# What to expect for 60 days training?



## palogal (May 30, 2008)

Depends on the trainer, the approach and the horse. If he continues to be as easy going as you describe, he should be pretty good to go when you get him back. He may hit a stubborn streak or something so I would check where he is after 30 days and let us know. Sometimes the calm ones are the most hard headed.


----------



## Marecare (Jan 1, 2009)

*How about this.....*


----------



## Zexious (Aug 2, 2013)

It completely depends on the horse... I don't know much about western training, and what it takes to begin training as a barrel horse. But, based on what you've described, I'd say 60 days is probably a good average. If he's as compliant as you have suggested, he may be ready in 30. If there are set backs, maybe 90...

Wow, that wasn't helpful at all xD


----------



## JustDressageIt (Oct 4, 2007)

Totally depends on the horse. 
My filly was doing w/t/c, simple changes and yielding to different pressures, and trotting over small x rails. She went to the trainer with a very solid foundation of groundwork; I had done everything I could to make sure that she was a model citizen for the trainer who put the rides on her. My trainer (a friend of mine) is amazing - I get compliments all the time about how well she was started. 
She's now 3 1/2 and has 5 months' consistent training on her. She:
- hacks out well alone or in a group 
- has been on short and all day trail rides
- is starting to understand rhythm 
- is starting to understand driving from behind and lifting through the back - trying to stretch down too
- leg yields at w/t, does turn on forehand and haunches
- walk to canter is solid tracking right, needs work to the left
- knows her leads
- I've gotten a few flying changes from her


----------



## BlueSpark (Feb 22, 2012)

It really, Really depends on the trainer and the horse. If its a really good trainer(which I hope) and the horse is very respectful and willing, with all ground work done, you should have w/t/c in 30 days, basic, but a foundation, starting to move off leg, soft mouth, great back and a good whoa. 60 days will give you a lot more refinement.

If the horse is not mentally ready for what is being asked, this will take much longer. If the horse ends up having an issue(wants to buck, etc) this will take much longer. I wish there was a clear cut answer to this, but so many factors weigh in. Even down to watching how the trainer interacts. One mare and her trainer did not get along, even though the trainer had done a great job on several other horses, so there was a battle between them every session. Switched the mare to a different trainer she liked and she progressed quickly.

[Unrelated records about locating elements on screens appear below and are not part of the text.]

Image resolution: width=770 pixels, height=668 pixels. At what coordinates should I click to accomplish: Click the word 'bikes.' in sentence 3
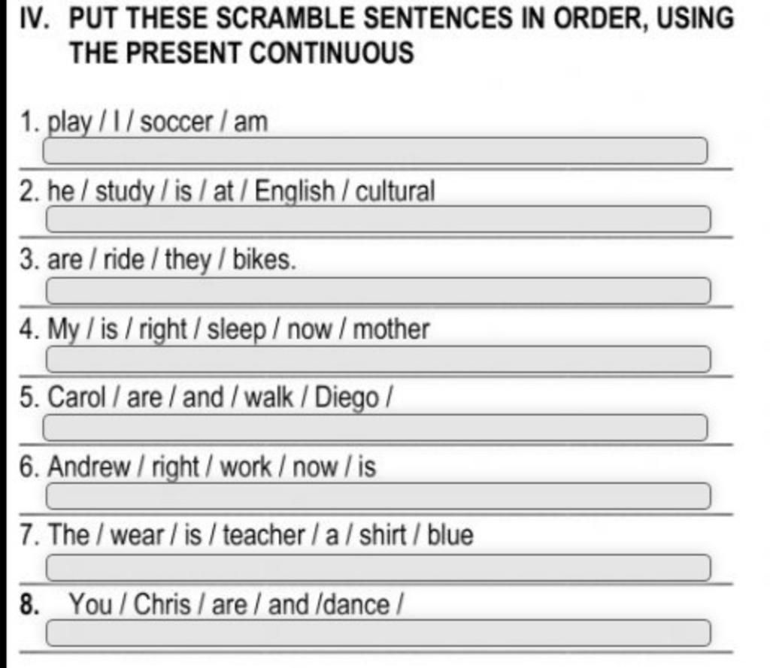(x=264, y=259)
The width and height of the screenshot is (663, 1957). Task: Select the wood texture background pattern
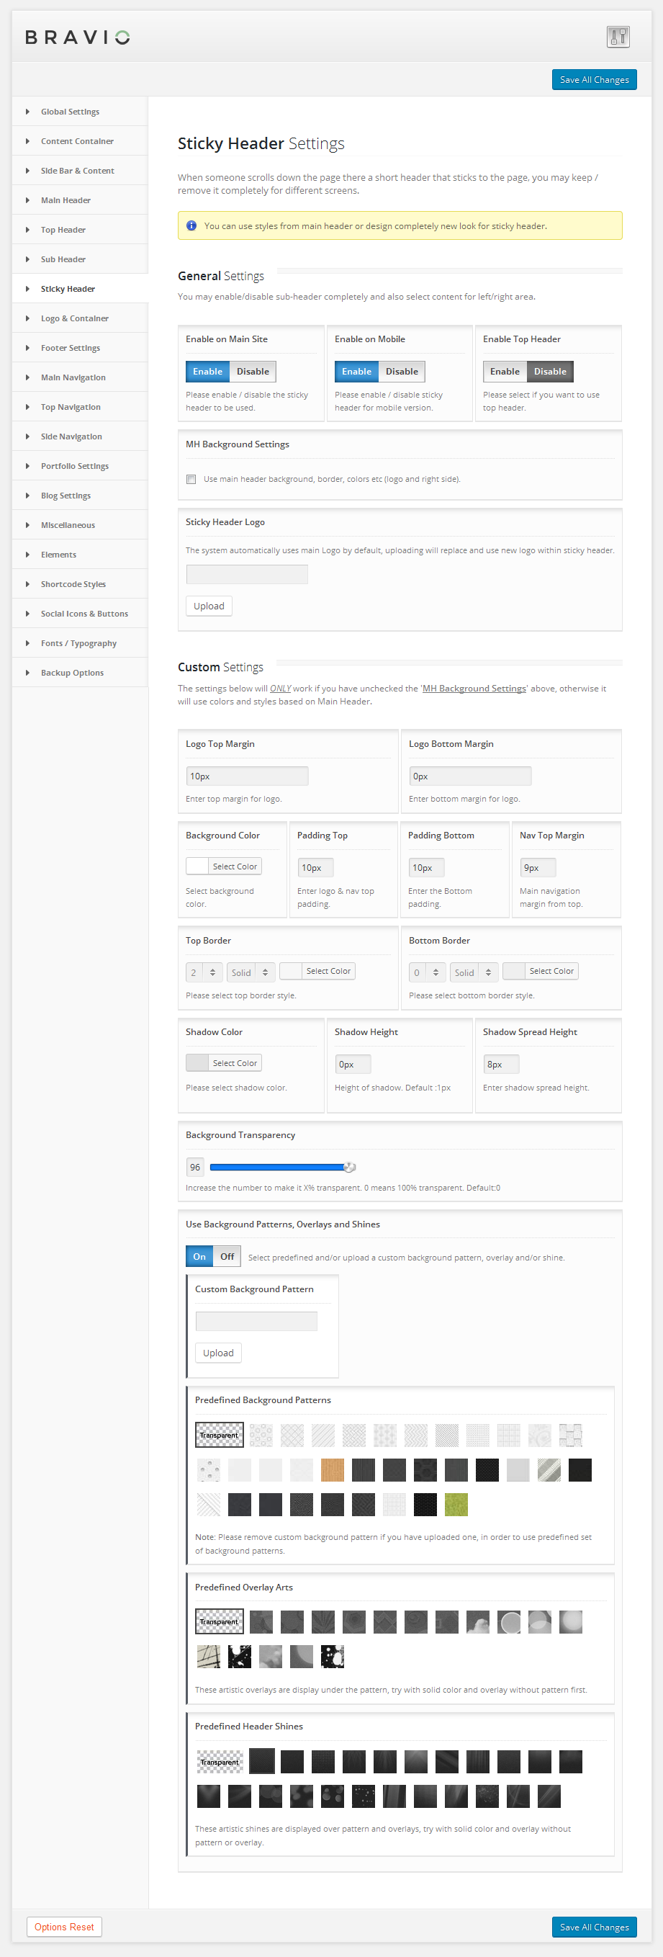coord(332,1470)
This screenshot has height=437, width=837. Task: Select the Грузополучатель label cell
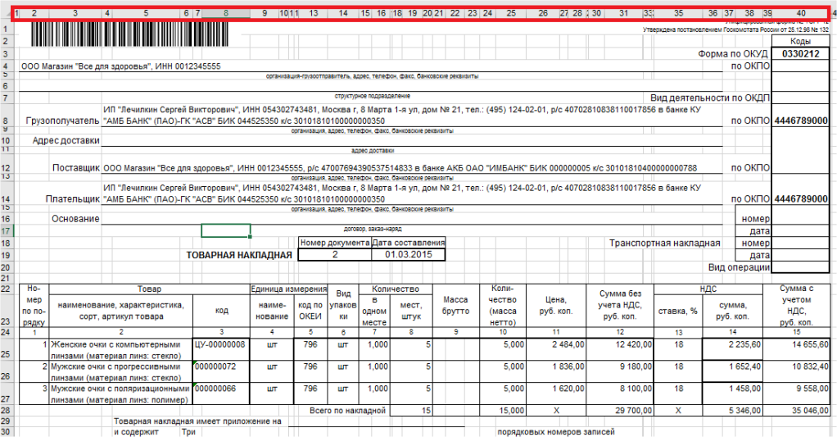(x=62, y=121)
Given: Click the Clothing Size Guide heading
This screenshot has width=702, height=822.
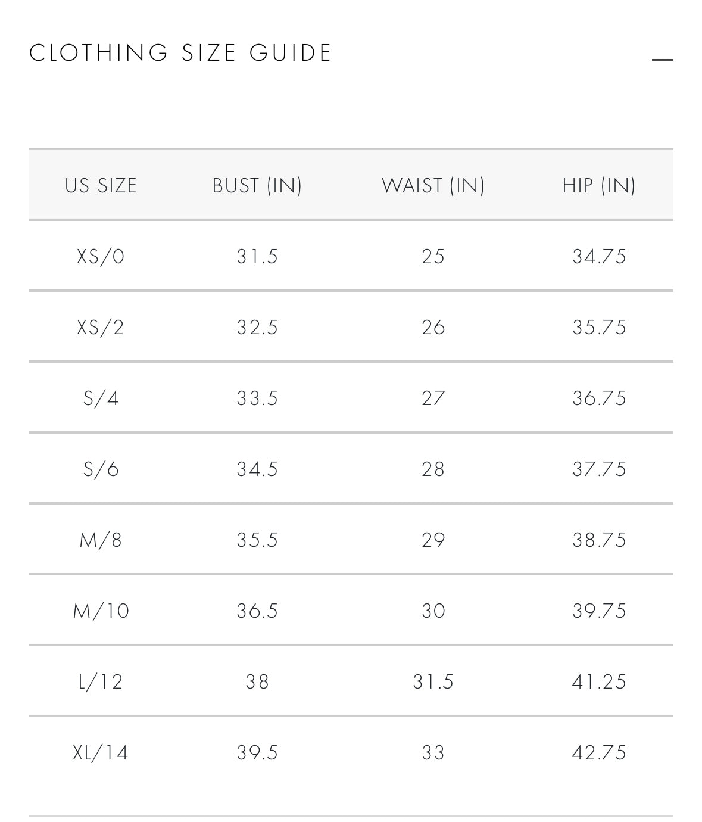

I have seen horses that were just getting comfortable with w/t after 90 days(mare was mentally immature and very reactive, although she very nice to handle on the ground, learning new things took forever to sink in, and every new thing provoked "RUN!!!!". It took 6 months of training to get her good w/t/c. Now she is a great saddle horse) and ones like my filly, Pickles, who does a nice relaxed w/t where ever I point her, stops, backs, one rein stops, after 3 rides.

before bringing your horse in, sit down and discuss expectations. Tell the trainer your goals, and ask what the trainer feels is realistic for the time period you are thinking of.


----------